KILCOE CASTLE, ROARINGWATER BAY, BALLYDEHOB, WEST CORK
*An excerpt from an article at Independent.ie: Saturday, May 26, 2001*
The locals may not think it’s exactly pretty in pink, but as castles go, actor Jeremy Irons’ Kilcoe Castle is the real thing, built around 1450 by the clan of Dermot MacCarthy on a two-acre island in Roaringwater Bay. These MacCarthys were a sub-tribe of the McCarthy Reaghs of Kilbrittan, who had originated in the Blarney area.
Kilcoe Castle has quite a history. Superbly located, from a defensive point of view, it proved a hard nut to crack in battle and was one of the last castles in Carberry to fall to the English forces after the Battle of Kinsale. After a lengthy siege, Conor O’Driscoll finally surrendered in 1603.
After the 1600s it fell into disrepair and it was only in 1966 that James Caverly, the farmer who owns the surrounding land, registered the castle. In 1972 he sold it to Edward Samuel, who built a bridge connecting the castle to the main land, but baulked at the cost of restoring the building.
In 1998, Irons and his Irish wife, Sinead Cusack, bought the property. Since then Irons has poured well over £1 million into Kilcoe’s restoration, regarded as one of the most painstaking undertakings of its kind in Ireland.
The pink colour which upset a few locals, but is more or less a storm in a paintpot is likely to fade to a nice terracotta with time.
- “Kilcoe should be restored. Yet only a fool would do it. Someone with more money than sense. Maybe I’m the man.”
- “Time and the elements will work their unstoppable magic, and just as my mother’s new hairdo always looked better the day after it was done, so the castle will look better tomorrow.”

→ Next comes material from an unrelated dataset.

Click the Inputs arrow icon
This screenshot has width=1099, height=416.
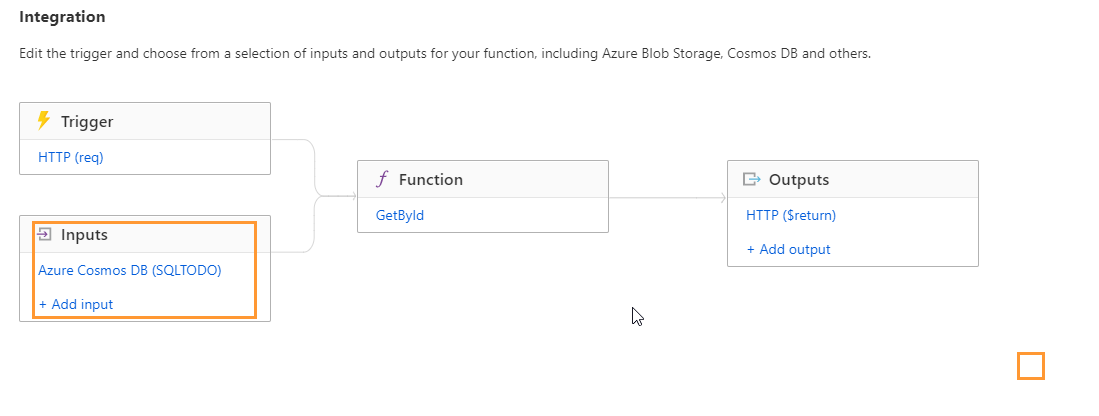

- “Change is something I find difficult as the next man and there’s no doubt Kilcoe has changed. But it has also renewed itself and, like much of Ireland, become forward-looking and proud of itself.”
- “Renovating a castle is worse than directing a movie; your entire life becomes consumed with this big project.”
- “I took two years off for the refurbishing. Finally I went back to work because I couldn’t afford not to. I’ve had 40 people working on it.
- “It is a fantastic place. Really fantastic. When I go there I can breathe.
- “They say a man with two homes loses his soul, but I find them necessary. If I’m having to lead the gypsy life of an actor, I want those homes waiting for me to return to. I like my roots.”
- On the gender of his castle: “It’s feminine. I felt hugged by it when I arrived last night.”
- “I love creating places and got enormous joy out of doing the castle.”
- “Wherever I am, I think of as home. Home is people, really, rather than places. But I do love Kilcoe. It has an amazing magnetic drag for me. My boat is there and my horses are there.”
- “It loves the sunset and the low light. It had been a ruin since 1963 and I spent six years in all doing it and spent much more on it than it is worth. But I never regret it. I feel a great affinity for the place, as a lot of English people have done.”
- “. . . then I looked at the castle and I thought, this could be brought back. It’s now finished, and it is the most extraordinary, extraordinary place.”
- How Jeremy describes the restoration of Kilcoe: “It’s a jazz riff on the medieval.”